Friends on safari in Khwai

by
Tom Stenner
Friday, 9 March 2018

In November last year, a group of eleven friends embarked on a mobile camping safari within the Khwai Concession that fringes the Okavango Delta in Botswana. The group was made up of John and my brother, James (who together run a safari operation out of Maun), John’s wife Kirsty, Abi and Scarly from Cape Town, a London contingency of Malaika, Bob, Buff, Alice and Tom Hawk, and myself. Whilst some of us were best friends, many had not met each other. It was an exciting dynamic.

Friends ready to explore Khwai

The gang ready to explore the wildlife-rich paradise of Khwai © Tom Stenner

Memories in the making

The group quickly got to know one another over a brief lunch before assisting in loading the game viewer and trailer with all of the supplies we needed. We then headed off to our new home for the week – a spectacularly remote camp in the heart of Khwai. The camp was sensational, encapsulated by a stunning channel of the Khwai River flowing only a few feet from our tents.

We shared this wildlife area with a substantial breeding herd of elephants who enjoyed rehydrating themselves in the river every morning. And every morning we woke to warm coffee and porridge, and got to observe and photograph these beautiful animals.

On many insightful and inspiring game drives in the mornings and evenings throughout the Khwai and Moremi areas we spent a lot of quality time together, often stopping to enjoy an Amarula coffee amongst other refreshments. While we collectively enjoyed the abundance of the exquisite and dramatically green scenery – generated by the start of the rains – we discovered that we shared many of the same passions, and grew closer as a group.

From left to right: 1) Scanning across the Khwai River into the dense shrubs of the neighbouring Moremi Game Reserve. Botswana is largely unfenced and wildlife moves between reserves unhindered; 2) Enjoying a relaxing lunch with the Khwai River just a few metres away. All photos © Tom Stenner 

The diversity of wildlife

Along with countless sightings of elephant, hippo, crocodile, giraffe, wildebeest, buffalo and many other African beauties, we spent the majority of the week viewing some wonderfully varied antelope and birds, accurately highlighted by our exuberant guides James and John. Their knowledge of the sheer volume of species ensured that we were all hugely inspired. Fortunately we were in Khwai at the same time as when the impala were giving birth – most are born at the start of the rainy season, when food is plentiful and life is relatively easy – and we felt lucky to witness the first steps of many newborns.
--*--
REQUIREMENT: According to the Khwai safari account, how many friends went on the mobile camping safari? The data after this safari account is separate from it.
--*--
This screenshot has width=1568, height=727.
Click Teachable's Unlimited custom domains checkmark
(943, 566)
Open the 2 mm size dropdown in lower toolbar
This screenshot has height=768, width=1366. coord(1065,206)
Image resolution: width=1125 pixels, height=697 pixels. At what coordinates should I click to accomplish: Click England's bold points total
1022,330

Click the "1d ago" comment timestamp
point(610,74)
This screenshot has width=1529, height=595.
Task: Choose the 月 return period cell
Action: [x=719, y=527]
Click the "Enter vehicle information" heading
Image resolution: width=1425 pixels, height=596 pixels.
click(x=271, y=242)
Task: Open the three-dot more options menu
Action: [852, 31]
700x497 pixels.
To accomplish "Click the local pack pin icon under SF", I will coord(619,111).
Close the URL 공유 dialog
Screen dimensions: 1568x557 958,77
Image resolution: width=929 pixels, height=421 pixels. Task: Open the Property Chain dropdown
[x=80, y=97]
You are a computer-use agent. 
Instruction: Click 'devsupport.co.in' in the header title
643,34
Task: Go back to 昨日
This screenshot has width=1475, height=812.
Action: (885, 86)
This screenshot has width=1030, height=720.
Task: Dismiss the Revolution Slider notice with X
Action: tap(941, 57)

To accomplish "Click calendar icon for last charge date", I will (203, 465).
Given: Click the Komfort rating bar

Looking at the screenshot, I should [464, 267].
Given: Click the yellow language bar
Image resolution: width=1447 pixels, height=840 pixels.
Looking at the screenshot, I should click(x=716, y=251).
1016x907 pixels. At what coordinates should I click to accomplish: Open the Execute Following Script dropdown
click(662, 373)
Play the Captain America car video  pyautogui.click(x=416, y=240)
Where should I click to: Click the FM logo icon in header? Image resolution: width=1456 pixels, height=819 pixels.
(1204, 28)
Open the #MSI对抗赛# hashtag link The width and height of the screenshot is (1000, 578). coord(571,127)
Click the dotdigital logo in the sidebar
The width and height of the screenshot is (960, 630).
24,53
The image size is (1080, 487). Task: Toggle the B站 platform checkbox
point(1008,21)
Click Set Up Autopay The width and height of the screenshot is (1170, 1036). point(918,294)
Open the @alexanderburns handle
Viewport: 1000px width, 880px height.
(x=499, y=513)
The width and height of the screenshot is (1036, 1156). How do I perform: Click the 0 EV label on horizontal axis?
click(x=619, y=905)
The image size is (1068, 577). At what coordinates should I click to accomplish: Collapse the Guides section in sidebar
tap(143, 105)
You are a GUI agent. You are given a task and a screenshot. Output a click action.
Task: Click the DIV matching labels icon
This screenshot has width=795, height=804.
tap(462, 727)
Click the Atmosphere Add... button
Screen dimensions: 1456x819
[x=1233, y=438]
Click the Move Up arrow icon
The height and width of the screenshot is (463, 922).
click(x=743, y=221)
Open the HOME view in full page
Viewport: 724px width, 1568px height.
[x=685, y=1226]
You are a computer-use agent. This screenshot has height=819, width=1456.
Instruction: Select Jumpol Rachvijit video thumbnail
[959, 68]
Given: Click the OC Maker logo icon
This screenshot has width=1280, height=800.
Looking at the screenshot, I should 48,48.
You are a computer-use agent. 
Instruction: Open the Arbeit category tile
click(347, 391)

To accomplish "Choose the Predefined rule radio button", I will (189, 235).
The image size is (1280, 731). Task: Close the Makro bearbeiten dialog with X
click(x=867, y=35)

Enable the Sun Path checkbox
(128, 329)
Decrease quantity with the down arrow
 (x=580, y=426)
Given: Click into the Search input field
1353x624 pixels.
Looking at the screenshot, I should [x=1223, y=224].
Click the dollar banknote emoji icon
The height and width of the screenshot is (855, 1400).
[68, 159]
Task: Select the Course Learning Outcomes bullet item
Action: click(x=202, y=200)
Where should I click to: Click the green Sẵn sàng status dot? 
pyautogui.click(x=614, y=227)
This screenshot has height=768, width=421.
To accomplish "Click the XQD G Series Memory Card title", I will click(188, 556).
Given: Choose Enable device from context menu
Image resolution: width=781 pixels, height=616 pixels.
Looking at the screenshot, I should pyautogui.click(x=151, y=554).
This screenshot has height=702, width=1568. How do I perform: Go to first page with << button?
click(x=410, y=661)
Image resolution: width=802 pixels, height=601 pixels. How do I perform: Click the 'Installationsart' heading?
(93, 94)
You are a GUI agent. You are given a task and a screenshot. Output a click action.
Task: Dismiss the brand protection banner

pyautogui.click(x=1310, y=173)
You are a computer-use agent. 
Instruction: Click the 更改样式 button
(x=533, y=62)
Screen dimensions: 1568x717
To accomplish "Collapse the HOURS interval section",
--*--
OUTPUT OF THE TASK: Eleven.